Inverted Nipple With Nipple-Sparing Mastectomy.

Ann Plast Surg

From the Department of Plastic Surgery Asan Medical Center, University of Ulsan College of Medicine Seoul, South Korea.

Published: August 2016

Background: The inverted nipple is a relatively common aesthetic problem seen by plastic surgeons. The etiologies of an inverted nipple include insufficiency of supporting tissues, hypoplasia of the lactiferous ducts, and retraction caused by fibrous bands at the base of the nipple. Many different surgical techniques have been described, either individually or in combination, but none represents a landmark strategy. In our present study, we report our experience of spontaneous improvement immediately after nipple-sparing mastectomy with simple buried interrupted sutures to maintain nipple base in inverted nipple patients.

Methods: We describe our 10 years' experience in using a simple approach to correct inverted nipples after nipple-sparing mastectomy with pedicled transverse rectus abdominis myocutaneous flap reconstruction. Between January 2001 and August 2010, we observed 23 inverted nipples after nipple-sparing mastectomy by using only a buried baseline suture to tighten the base of the nipple.

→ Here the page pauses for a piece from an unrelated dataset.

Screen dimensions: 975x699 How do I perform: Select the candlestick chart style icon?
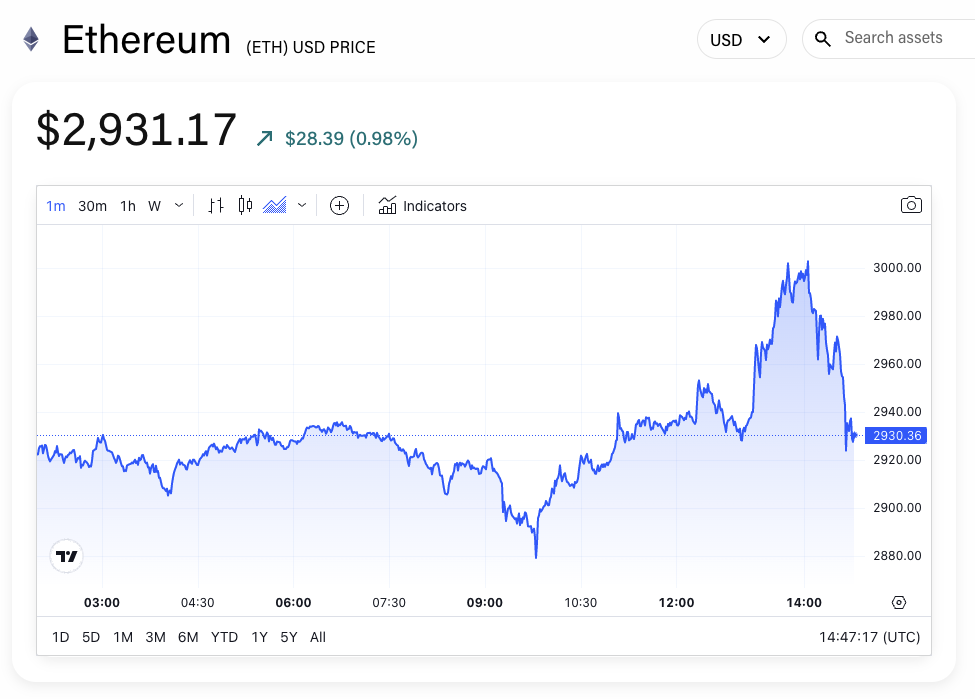tap(245, 204)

The follow-up period ranged from 3 to 13 years.

Results: After nipple-sparing mastectomy with tightening of the base of the nipple, improvements were seen in 18 of the 23 patients. No complications associated with surgery occurred, such as infection, depigmentation, sensory disturbance, or nipple necrosis.

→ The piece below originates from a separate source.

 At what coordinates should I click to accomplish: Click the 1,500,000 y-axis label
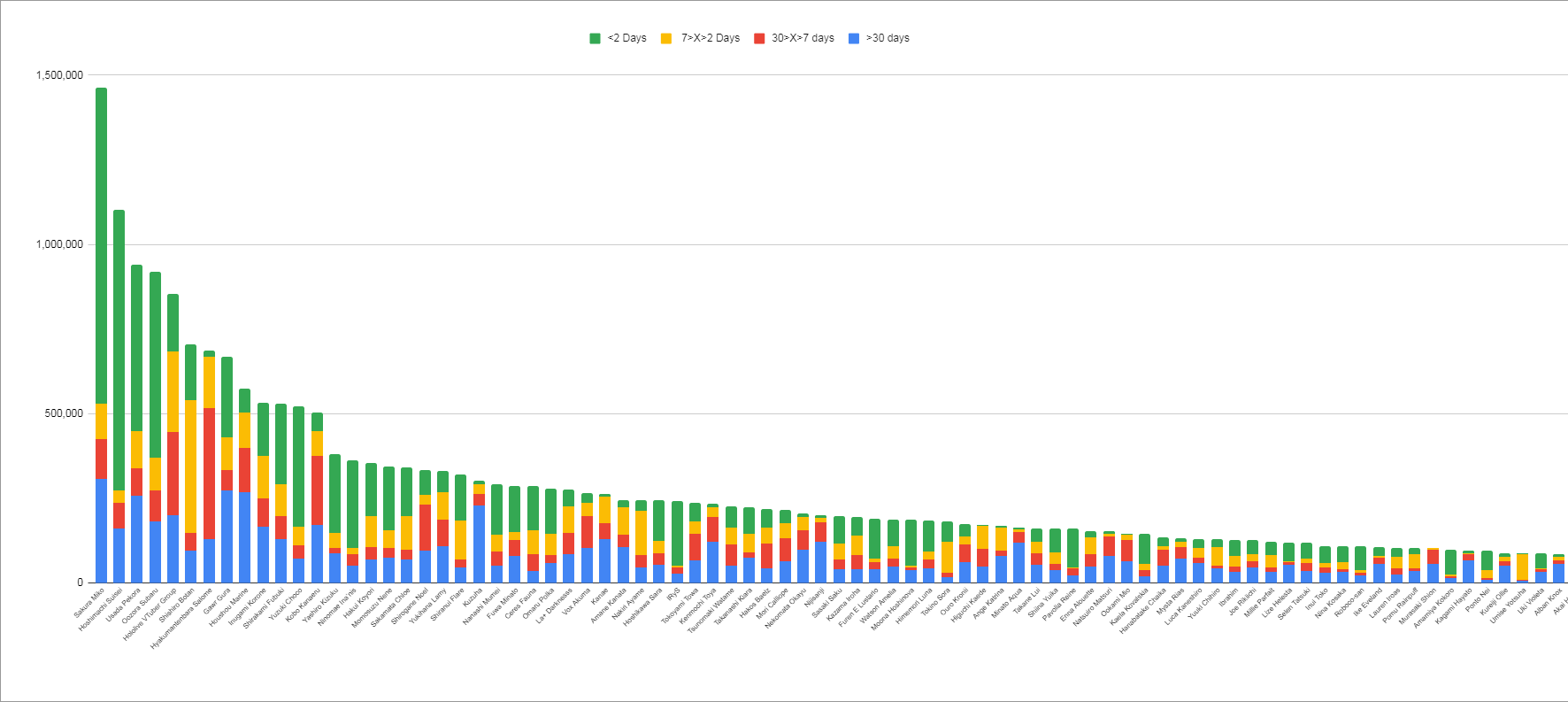click(x=59, y=75)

Conclusions: The simple method of baseline suturing that only tightens the nipple base with nipple-sparing mastectomy has been used in our center over a 10-year period in patients with breast cancer and an inverted nipple. The retractile duct or fibrous cord was completely cut with nipple-sparing mastectomy, and over 70% of inverted nipples in the patients were improved and maintained with only the tightening of the base of the nipple. Our results show that inverted nipple is caused by tight fibrous band or short duct rather than a lack of subareolar tissue.